Triumph celebrates its 120th birthday this year, and the British marque has been behind key motorcycle innovation and development, earning accolades along the way like the only maker to have broken the motorcycle land speed record five times (fact: it held the World’s Fastest Motorcycle title between 1955-1970, save for about a month). Such heritage no doubt appeals to petrol heads, and for the rest of us, there’s Hollywood star power: there’s Dean and Brando, as mentioned, but also Steve McQueen jumping and crashing his 1962 TR6 650 Trophy in The Great Escape and Tom Cruise’s two Triumphs (a Daytona T595 and Speed Triple) in Mission Impossible II, followed by a Thruxton in Edge of Tomorrow. Most recently, a Tiger 900 and Scrambler 1200 did some pretty bad-ass stunts in the latest Bond film, No Time To Die. Throw in the whole nod to café racer culture in this particular watch, and it makes for a compelling story, especially for the less motorcycle-inclined (like this writer, admittedly).
Like Triumph, the Breitling Top Time Triumph has both insider and outsider appeal. The watch and that striking Zorro dial have their place in horological history as a daring 1960s creation for the hip, Swinging Sixties crowd. And there’s Bond cred all its own, too: a modified Top Time had a starring (and world-saving) role in 1965’s Thunderball – a watch that hammered down in 2013 at Christie’s pop culture sale for a cool £103,875.
These coinciding histories mean that both Breitling and Triumph should attract attention and new audiences – which ultimately is what all these collabs are about. Indeed, it seems already on-track: all 50 of the Triumph Twin Speed motorcycles allocated for the UK market were snapped up within 12 minutes of the partnership going live last week with buyers no doubt keen to engrave their matching Breitlings with their bike’s unique number.

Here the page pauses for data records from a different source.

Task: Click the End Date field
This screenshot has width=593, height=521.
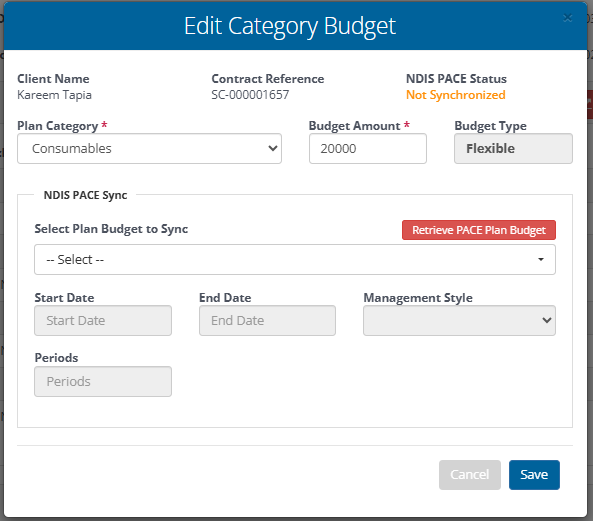Action: point(267,321)
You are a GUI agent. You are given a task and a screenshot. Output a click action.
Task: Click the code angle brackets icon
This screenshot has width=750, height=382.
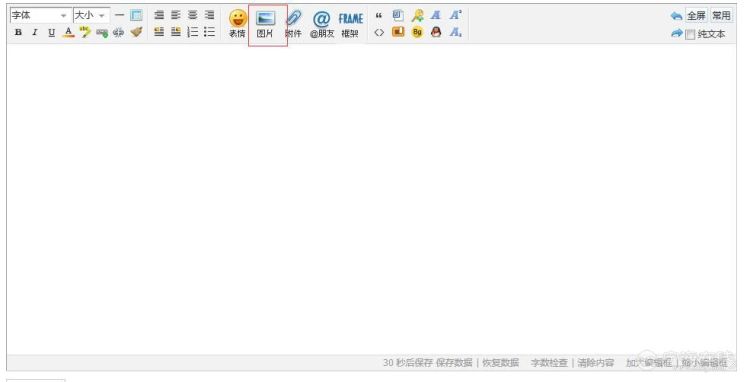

But hype aside, this watch hands-down is a real looker. That ice-blue dial is truly beautiful and instantly grabs attention, and especially pops against the contrasting black tachymeter scale, black subdials, black logos and black perforated leather strap. The “squircle” counters and oversized mushroom pushers channel the ongoing craze for 1960s watches and all that retro geometry. Finally, Breitling’s caliber 23 will definitely deliver, the watchmaker being a pre-eminent house alongside Rolex and Omega in serving up the best chronometers in the biz. This is the first watch in Breitling and Triumph’s reportedly long-standing partnership, and we’re intrigued to see where the road leads.